On Wed, 11 Jun 2025 15:48:30 +0200
Christophe Leroy <christophe.leroy@csgroup.eu> wrote:

> Le 10/06/2025 à 21:53, David Laight a écrit :
> > On Sat,  7 Jun 2025 13:37:42 +0200
> > Christophe Leroy <christophe.leroy@csgroup.eu> wrote:
> >   
> >> With user access protection (Called SMAP on x86 or KUAP on powerpc)
> >> each and every call to get_user() or put_user() performs heavy
> >> operations to unlock and lock kernel access to userspace.
> >>
> >> To avoid that, perform user accesses by blocks using
> >> user_access_begin/user_access_end() and unsafe_get_user()/
> >> unsafe_put_user() and alike.  
> > 
> > Did you consider using masked_user_access_begin() ?
> > It removes a conditional branch and lfence as well.  
> 
> Thanks, was not aware of that new function, allthought I remember some 
> discussion about masked user access.
> 
> Looks like this is specific to x86 at the time being.

I think it is two architectures.
But mostly requires a guard page between user and kernel and 'cmov'
if you want to avoid speculation 'issues' (and 'round tuits').

> I would have 
> expected that to be transparent to the consumer. Allthought looking at 
> strncpy_from_user() I understand the benefit of keeping it separate.
> 
> However is it worth the effort and the ugliness of having to do (copied 
> from fs/select.c):
> 
> 		if (can_do_masked_user_access())
> 			from = masked_user_access_begin(from);
> 		else if (!user_read_access_begin(from, sizeof(*from)))
> 			return -EFAULT;

I proposed (uaccess: Simplify code pattern for masked user copies):

+#ifdef masked_user_access_begin
+#define masked_user_read_access_begin(from, size) \
+       ((*(from) = masked_user_access_begin(*(from))), 1)
+#define masked_user_write_access_begin(from, size) \
+       ((*(from) = masked_user_access_begin(*(from))), 1)
+#else
+#define masked_user_read_access_begin(from, size) \
+       user_read_access_begin(*(from), size)
+#define masked_user_write_access_begin(from, size) \
+       user_write_access_begin(*(from), size)
+#endif

Which allows the simple change
-               if (!user_read_access_begin(from, sizeof(*from)))
+               if (!masked_user_read_access_begin(&from, sizeof(*from)))
                        return -EFAULT;
                unsafe_get_user(xxx, &from->xxx, Efault);

But Linus said:

> I really dislike the use of "pass pointer to simple variable you are
> going to change" interfaces which is why I didn't do it this way.
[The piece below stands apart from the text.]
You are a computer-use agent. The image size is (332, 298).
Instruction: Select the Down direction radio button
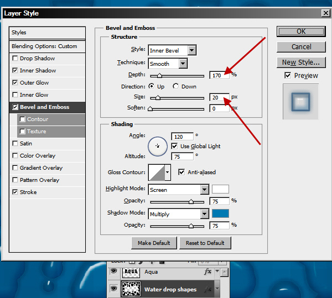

But, in this case, you absolutely need the 'user pointer' updated.
So need to make it hard to code otherwise.

Note that it is best if masked_user_access_begin() returns the base
address of the guard page for kernel addresses (which amd64 now does)
rather than ~0.
Otherwise it is pretty imperative that the first access be to offset 0.

	David

> 
> In addition I would expect a masked_user_read_access_begin() and a 
> masked_write_access_begin(). It looks odd (and would be wrong on 
> powerpc) to not be able to differentiate between read and write in the 
> begin yet using user_read_access_end() at the end, ref get_sigset_argpack()
> 
> Christophe



      reply	other threads:[~2025-06-11 21:37 UTC|newest]

Thread overview: 5+ messages / expand[flat|nested]  mbox.gz  Atom feed  top
2025-06-07 11:37 [PATCH] ALSA: pcm: Convert multiple {get/put}_user to user_access_begin/user_access_end() Christophe Leroy
2025-06-07 13:57 ` kernel test robot
2025-06-10 19:53 ` David Laight
2025-06-11 13:48   ` Christophe Leroy
2025-06-11 21:37     ` David Laight [this message]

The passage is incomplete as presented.